The Open Compute Project got a major endorsement in the HPC space last week with the news of NNSA’s pending deployment of 7 to 9 Petaflops of Tundra clusters from Penguin Computing. To learn more, we caught up with Dan Dowling, Penguin’s VP of Engineering Services.
insideHPC: Is this your biggest Open Compute Project deal to date?
Dan Dowling: Yes, but the actual contract is for a series of computers. It’s not a single 7 Petaflop cluster. It’s actually a set of contract options that add up to $39 million. Of course, there’s options for more after that, but that’s the base award funded by the NNSA.
insideHPC: What would you say attracted them to the Open Compute Tundra platform? Was it the power efficiency or density?
Dan Dowling: Actually, they didn’t a full advantage of the density. The density on the OCP rack goes up to 108 nodes. But they opted for something like 96 nodes to leave room for a few rack units of switches and things.
They actually wanted to optimize around their data center infrastructure. So we optimized around a 24 kilowatt rack, which is one of the sweet spots for the 480 to 77 volt power they have. Their infrastructure allows them to come in at a higher voltage without down transformers. So that was part of it. Power density wasn’t, but power simplicity was.

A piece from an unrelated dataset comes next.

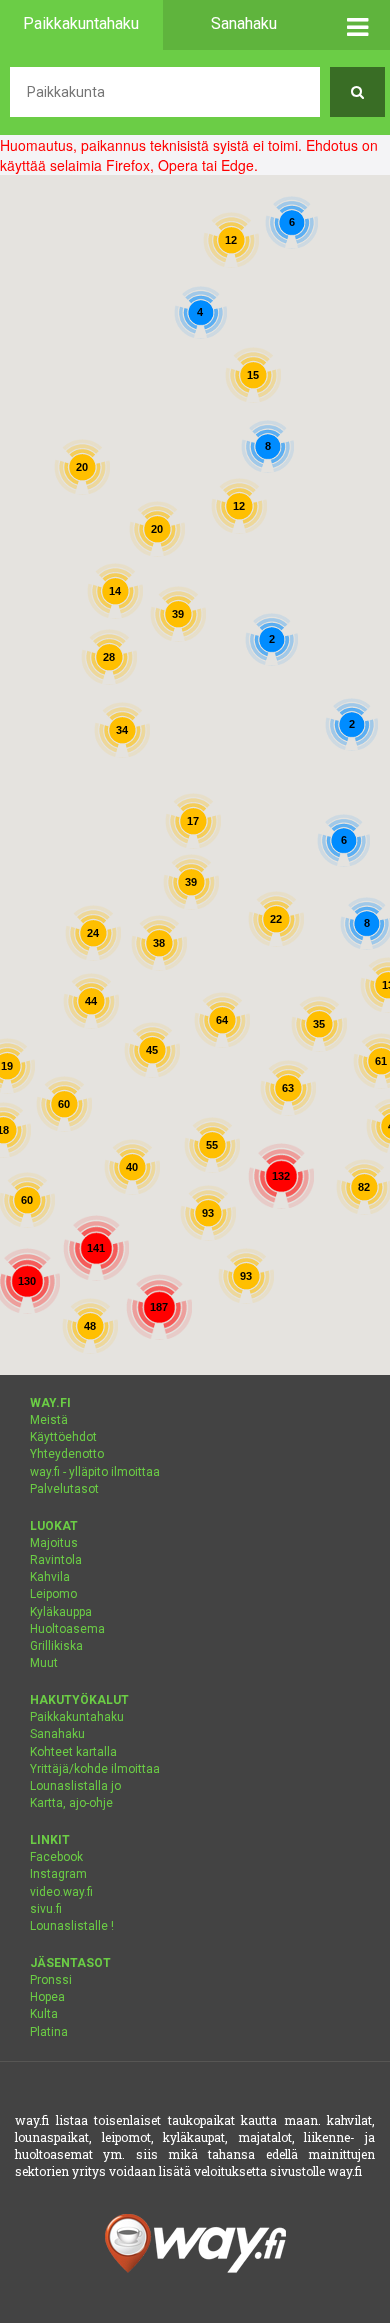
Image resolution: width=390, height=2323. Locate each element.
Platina (49, 2032)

With single power shelf we have nine rectifiers, we had it set up as eight plus one to deliver the 24 kilowatts per rack. So basically the whole rack has redundant power with one power supply. Nine elements in one power shelf. That was attractive to them — the economies of scale that you get by disaggregating power.
I think another piece that was very attractive to them was the whole “open” part of Open Compute. With the OCP platform, you can buy nodes from a lot of different vendors to put into the standard 12-volt power system.
One of the things about OCP is that it offers us the opportunity to add different nodes, different processor types, different accelerators and provided they fit that form factor, so we can splice them right into the rack and we can essentially reuse that infrastructure for a bunch of different types of computing solutions.
insideHPC: I’m curious about the nature of the workload for these systems. Are these entirely classified workloads?
Dan Dowling: It is a mix of workloads. The strategy that the NNSA has taken with their compute infrastructure is really two-pronged.The CTS basically runs everything that gets the day-to-day job done, and the ATS is that next-generation, far-reaching type of project centered around “how do we get to the next level?” For CTS, the idea is creating this common platform and common software stack that they call TOSS. They provide their users with a very well understood, very stable platforms so that they’re able to transport their codes from one lab to another.
insideHPC: It sounds like this deal could open some doors for you. Do you think we’re going to see more Open Compute in HPC and specifically Tundra?
Dan Dowling: Yes. This is the US government’s validation of OCP, so I think we’re going to see a lot more of Tundra in HPC. So we’ve got a lot of passion and a lot of interest.
It’s always bothered me looking at a rack full of 30 or 40 1U nodes, and how much waste is in there. That means there’s 40 power supplies or even 80 power supplies. You just know that that’s not the right way to build things. But until now there really hasn’t been an open standard that everybody can build to. With OCP, you get the benefits of the proprietary blade technology, but you also get it in an open form factor. So yeah, I think this is going to catch on.
insideHPC: We’ve been talking to your CTO Phil Porkorny about Open Compute for a few years now. From our side, its exciting to see this new OCP platform taking hold in HPC.
Dan Dowling: Well, thanks. Phil is passionate about Open Technologies, and at Penguin Computing, we were founded on the idea of open source and Linux. So now we’re really taking hardware to that next level of driving open standards is something we’re thrilled about.